(Collected data)
━━━━━━━━━━━━━━━━━━━━━━━━━━━━━━
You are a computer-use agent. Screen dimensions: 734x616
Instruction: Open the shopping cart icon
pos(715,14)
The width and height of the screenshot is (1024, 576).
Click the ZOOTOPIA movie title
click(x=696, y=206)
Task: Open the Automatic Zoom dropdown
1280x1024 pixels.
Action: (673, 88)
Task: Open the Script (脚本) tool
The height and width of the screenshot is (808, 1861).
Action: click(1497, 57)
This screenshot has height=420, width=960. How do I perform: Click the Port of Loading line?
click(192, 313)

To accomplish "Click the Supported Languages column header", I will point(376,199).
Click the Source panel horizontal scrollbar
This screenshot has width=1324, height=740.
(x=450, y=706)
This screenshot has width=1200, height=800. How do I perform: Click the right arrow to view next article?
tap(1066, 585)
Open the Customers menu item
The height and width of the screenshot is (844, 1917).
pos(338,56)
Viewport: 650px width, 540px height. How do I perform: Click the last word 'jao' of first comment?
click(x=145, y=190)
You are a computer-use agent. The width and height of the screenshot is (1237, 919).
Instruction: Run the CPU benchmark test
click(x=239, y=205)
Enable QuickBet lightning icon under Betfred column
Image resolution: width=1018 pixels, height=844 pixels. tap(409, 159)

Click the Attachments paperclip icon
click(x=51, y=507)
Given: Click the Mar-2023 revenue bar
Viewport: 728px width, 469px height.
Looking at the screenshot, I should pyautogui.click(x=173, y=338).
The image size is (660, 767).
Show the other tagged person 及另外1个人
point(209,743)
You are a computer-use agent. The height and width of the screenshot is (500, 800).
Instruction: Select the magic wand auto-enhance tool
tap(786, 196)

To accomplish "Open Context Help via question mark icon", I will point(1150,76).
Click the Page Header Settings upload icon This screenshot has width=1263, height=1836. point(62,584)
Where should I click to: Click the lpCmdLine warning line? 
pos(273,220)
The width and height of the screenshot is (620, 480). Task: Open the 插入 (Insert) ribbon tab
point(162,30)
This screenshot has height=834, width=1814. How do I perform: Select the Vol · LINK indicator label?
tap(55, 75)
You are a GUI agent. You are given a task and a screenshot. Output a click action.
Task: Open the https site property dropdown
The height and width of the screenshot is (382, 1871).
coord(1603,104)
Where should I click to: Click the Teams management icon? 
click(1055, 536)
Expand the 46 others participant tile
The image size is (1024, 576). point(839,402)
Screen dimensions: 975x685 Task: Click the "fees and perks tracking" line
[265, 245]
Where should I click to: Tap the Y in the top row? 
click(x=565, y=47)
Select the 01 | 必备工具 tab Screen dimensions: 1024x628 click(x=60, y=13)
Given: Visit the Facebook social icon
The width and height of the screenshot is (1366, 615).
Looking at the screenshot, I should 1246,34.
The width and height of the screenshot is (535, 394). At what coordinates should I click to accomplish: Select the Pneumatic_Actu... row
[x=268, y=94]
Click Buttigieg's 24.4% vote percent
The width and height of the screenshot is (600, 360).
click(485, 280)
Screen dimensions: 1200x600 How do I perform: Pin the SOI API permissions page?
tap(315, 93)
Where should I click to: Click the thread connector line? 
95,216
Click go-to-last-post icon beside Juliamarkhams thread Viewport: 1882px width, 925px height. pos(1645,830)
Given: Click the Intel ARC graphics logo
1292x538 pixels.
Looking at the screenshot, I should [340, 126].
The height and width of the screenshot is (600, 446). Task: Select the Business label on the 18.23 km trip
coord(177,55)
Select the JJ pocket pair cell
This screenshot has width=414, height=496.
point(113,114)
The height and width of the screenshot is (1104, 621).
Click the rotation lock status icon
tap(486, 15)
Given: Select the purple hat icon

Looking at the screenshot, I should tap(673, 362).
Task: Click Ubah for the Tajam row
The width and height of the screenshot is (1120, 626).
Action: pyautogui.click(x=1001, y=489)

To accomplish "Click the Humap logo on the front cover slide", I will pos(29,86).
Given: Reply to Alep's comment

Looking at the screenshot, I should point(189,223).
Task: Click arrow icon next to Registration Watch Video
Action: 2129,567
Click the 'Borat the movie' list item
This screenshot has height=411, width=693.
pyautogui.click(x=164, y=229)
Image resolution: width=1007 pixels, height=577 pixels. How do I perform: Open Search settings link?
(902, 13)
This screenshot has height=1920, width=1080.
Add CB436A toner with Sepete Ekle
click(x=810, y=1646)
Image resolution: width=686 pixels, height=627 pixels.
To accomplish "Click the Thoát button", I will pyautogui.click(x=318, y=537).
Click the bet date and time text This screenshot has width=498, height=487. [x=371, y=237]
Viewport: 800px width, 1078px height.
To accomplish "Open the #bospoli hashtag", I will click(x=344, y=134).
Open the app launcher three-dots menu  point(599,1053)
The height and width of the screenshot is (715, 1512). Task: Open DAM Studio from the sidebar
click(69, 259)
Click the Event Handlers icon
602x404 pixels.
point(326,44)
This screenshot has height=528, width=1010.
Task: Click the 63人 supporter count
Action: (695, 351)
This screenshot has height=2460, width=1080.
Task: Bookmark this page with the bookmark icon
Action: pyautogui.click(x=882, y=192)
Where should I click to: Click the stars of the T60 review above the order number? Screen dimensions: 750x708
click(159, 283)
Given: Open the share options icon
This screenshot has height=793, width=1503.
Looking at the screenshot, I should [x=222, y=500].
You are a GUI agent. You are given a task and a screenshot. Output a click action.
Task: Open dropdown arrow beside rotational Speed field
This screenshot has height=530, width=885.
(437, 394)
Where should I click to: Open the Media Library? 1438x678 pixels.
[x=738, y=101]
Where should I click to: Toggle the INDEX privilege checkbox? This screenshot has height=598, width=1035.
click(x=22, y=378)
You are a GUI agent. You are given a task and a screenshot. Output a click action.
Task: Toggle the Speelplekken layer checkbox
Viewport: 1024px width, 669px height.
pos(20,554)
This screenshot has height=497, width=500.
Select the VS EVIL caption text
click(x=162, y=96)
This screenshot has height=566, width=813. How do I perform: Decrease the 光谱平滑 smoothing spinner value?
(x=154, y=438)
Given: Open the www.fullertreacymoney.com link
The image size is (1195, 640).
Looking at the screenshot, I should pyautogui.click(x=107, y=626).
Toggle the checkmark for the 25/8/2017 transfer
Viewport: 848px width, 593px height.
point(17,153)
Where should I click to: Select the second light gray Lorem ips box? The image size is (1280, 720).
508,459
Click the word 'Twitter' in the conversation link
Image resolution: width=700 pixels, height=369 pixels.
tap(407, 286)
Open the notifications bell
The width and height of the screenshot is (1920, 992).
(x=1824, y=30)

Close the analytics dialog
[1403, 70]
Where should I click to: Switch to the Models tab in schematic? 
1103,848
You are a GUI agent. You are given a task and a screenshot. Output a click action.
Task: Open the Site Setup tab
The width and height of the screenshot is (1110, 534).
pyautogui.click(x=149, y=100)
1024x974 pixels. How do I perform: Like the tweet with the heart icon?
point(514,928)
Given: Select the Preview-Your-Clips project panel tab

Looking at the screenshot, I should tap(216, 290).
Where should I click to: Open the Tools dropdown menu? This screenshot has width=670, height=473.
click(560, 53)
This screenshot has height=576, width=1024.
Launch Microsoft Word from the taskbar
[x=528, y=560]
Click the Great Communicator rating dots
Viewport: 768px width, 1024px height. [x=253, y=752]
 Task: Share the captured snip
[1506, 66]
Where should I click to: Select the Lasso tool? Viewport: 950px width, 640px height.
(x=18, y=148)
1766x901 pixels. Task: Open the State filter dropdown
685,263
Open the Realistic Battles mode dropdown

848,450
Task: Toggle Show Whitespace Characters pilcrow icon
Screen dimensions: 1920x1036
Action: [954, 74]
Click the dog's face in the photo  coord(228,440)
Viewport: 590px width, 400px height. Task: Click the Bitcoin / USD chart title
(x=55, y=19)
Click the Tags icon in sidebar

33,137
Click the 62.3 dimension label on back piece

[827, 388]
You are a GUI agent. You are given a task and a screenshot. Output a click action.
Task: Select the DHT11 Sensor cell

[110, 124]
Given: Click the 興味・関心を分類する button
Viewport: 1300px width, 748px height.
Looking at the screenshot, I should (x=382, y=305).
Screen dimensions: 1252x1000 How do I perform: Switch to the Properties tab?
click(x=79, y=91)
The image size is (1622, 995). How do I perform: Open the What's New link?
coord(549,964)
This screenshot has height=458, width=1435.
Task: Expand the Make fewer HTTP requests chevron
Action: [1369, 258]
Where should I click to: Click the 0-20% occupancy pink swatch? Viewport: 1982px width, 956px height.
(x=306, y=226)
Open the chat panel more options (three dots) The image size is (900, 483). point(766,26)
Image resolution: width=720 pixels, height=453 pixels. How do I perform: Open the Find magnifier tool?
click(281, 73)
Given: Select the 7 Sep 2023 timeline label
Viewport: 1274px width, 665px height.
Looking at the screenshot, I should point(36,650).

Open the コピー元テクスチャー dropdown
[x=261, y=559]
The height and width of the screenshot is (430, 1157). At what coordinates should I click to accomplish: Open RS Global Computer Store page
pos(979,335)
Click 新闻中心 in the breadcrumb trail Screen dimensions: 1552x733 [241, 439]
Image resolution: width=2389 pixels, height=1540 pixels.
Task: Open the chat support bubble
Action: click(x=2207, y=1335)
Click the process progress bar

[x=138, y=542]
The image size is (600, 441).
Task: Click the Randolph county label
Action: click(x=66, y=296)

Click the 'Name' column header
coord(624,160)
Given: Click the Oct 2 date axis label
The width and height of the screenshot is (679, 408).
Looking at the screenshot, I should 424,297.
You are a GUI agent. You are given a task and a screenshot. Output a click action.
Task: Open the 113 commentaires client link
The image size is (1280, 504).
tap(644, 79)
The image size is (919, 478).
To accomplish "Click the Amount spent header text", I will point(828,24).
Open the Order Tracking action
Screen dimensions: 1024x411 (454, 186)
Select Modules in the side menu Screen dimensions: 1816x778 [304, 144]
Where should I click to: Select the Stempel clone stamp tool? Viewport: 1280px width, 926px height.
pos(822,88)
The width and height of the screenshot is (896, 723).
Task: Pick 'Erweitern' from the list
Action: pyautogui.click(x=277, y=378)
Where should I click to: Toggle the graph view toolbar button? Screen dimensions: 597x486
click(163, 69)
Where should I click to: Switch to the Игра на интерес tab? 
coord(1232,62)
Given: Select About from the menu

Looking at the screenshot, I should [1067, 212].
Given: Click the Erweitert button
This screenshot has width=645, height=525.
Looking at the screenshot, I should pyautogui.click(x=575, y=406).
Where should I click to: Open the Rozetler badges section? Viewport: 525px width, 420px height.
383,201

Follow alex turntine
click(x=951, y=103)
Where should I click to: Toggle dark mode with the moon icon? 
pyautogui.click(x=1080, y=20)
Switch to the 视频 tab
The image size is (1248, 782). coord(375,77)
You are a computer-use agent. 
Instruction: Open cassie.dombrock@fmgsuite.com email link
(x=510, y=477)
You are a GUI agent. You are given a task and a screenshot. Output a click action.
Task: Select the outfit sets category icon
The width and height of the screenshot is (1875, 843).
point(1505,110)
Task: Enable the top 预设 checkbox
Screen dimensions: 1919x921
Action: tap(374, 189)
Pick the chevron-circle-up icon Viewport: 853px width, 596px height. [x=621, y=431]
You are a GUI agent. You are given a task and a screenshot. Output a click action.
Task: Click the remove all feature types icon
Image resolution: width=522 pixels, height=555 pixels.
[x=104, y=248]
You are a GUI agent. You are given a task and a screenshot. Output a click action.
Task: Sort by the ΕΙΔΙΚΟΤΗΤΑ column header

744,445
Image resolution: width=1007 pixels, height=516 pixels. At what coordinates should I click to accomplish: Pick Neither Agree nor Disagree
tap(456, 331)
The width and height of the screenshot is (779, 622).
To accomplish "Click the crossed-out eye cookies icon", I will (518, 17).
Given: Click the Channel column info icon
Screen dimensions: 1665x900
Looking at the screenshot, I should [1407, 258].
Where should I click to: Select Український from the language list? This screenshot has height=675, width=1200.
━━━━━━━━━━━━━━━━━━━━━━━━━━━━━━
▶ [TASK BRIEF] Select the lines from the entries that include the word "beside".

▶ [YOUR SOLUTION]
Click go-to-last-post icon beside Juliamarkhams thread Viewport: 1882px width, 925px height. pos(1645,830)
Task: Open dropdown arrow beside rotational Speed field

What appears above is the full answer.